Dia memberikan contoh produk yang dianggap tidak memenuhi syarat misalnya, terdapat satu produk yang bahan bakunya hewani, tapi dokumen pendukung yang disertakan bukan informasi terkait produk hewaninya, melainkan foto orang yang sedang foto bersama.
“Hal ini tentu mesti menjadi evaluasi bersama,” terangnya.
Namun hingga hari ini belum ada tim yang bisa bertanggung jawab untuk hadir dalam sidang karena selama ini staf saja.

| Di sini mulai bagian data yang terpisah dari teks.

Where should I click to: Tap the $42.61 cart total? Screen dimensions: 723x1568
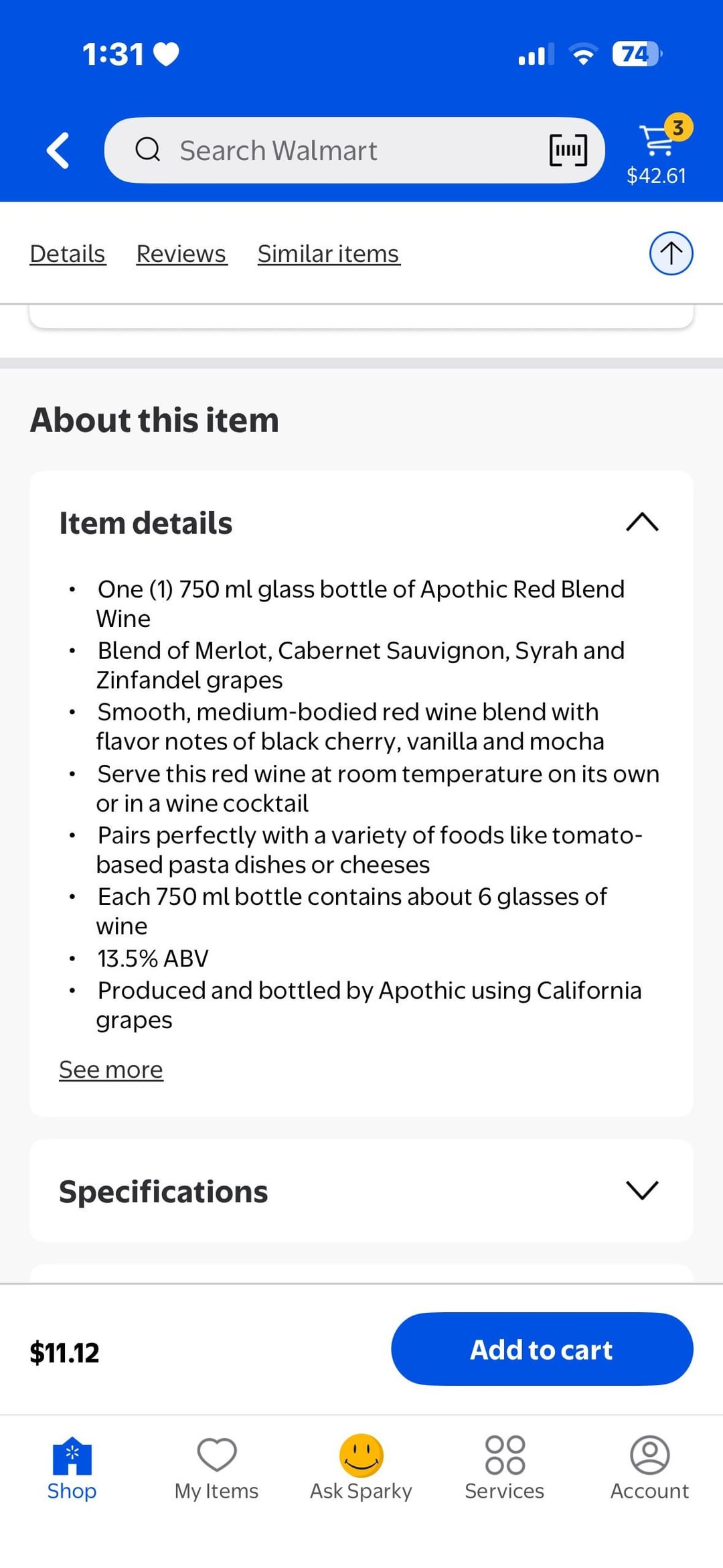(x=656, y=175)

Dia juga menjelaskan, dalam proses sertifikasi halal, penetapan halal dilakukan dalam sidang di Komisi Fatwa MUI.
Hal tersebut berjalan seperti biasa karena memang ini menjadi mandat dan tugas keagamaan yang dari dulu hingga kini dilaksanakan dengan baik.

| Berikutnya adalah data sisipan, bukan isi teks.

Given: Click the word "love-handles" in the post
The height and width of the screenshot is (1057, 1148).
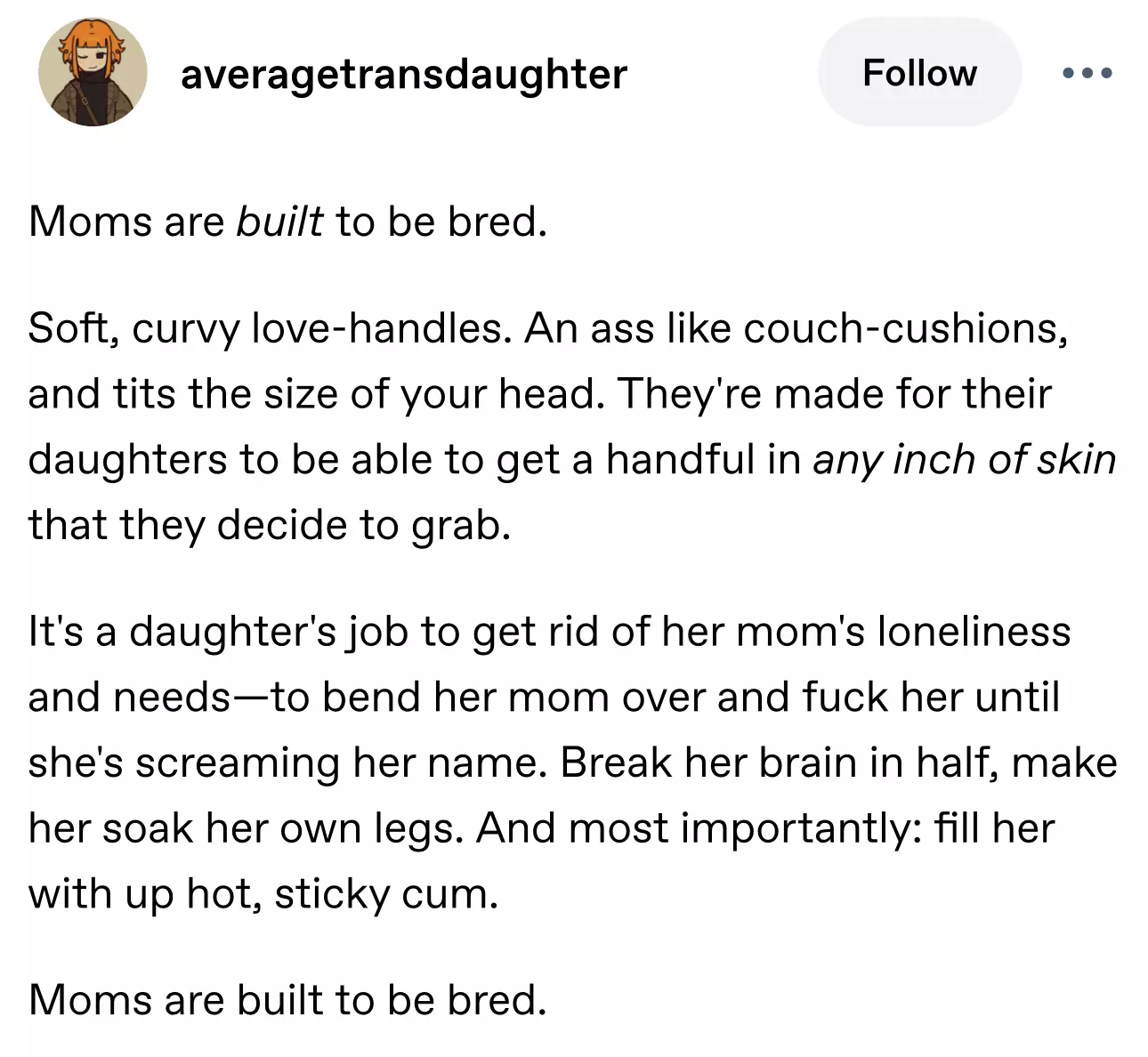Looking at the screenshot, I should pos(380,329).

Dia menegaskan, sidang-sidang fatwa berjalan sesuai dengan prosedur dan pedoman yang dijadikan acuan bagi pimpinan dan anggota Komisi Fatwa, baik pada aspek syar’i maupun aspek teknisnya.

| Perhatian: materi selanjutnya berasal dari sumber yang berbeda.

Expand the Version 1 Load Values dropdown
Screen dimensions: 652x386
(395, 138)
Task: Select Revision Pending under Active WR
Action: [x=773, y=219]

“Kita juga sudah meredesain pelaksanaan sidang fatwa yang efisien, khususnya untuk produk yang melalui self declare sehingga kapastitasnya bisa banyak dan cepat. Walau demikian harus tetap memperhatikan aspek kepatuhan, karena ini soal penjaminan halal secara syari,” terangnya.
Untuk aspek teknis, kata Miftahul, pihaknya juga sudah mengantisipasi kemungkinan meningkatnya volume sidang-sidang mengingat meningkatnya jumlah produk yang disidangkan, salah satunya dengan digitalisasi dan reformulasi penyelenggaran sidang agar lebih efisien.
Dia mengatakan, pihaknya secara rutin menerima produk yang telah diperiksa LPH LPPOM MUI, LPH Sucofindo, dan juga LPH Surveyor Indonesia.
Penjadwalan sidang juga rutin, dengan pelaporan hasil audit oleh LPH dengan detil.
Langkah ini diawali dengan pelaporan hasil pemeriksaan, diskusi, dan klarifikasi dilaksanakan dalam sidang untuk pendalaman yang secara umum berjalan cukup baik.
“Nah, fungsi pelaporan oleh Direktur LPH dalam model sertifikasi reguler itu dijalankan BPJPH saat sidang fatwa terhadap produk yang model self declare, mengingat tidak melalui LPH,” pungkasnya.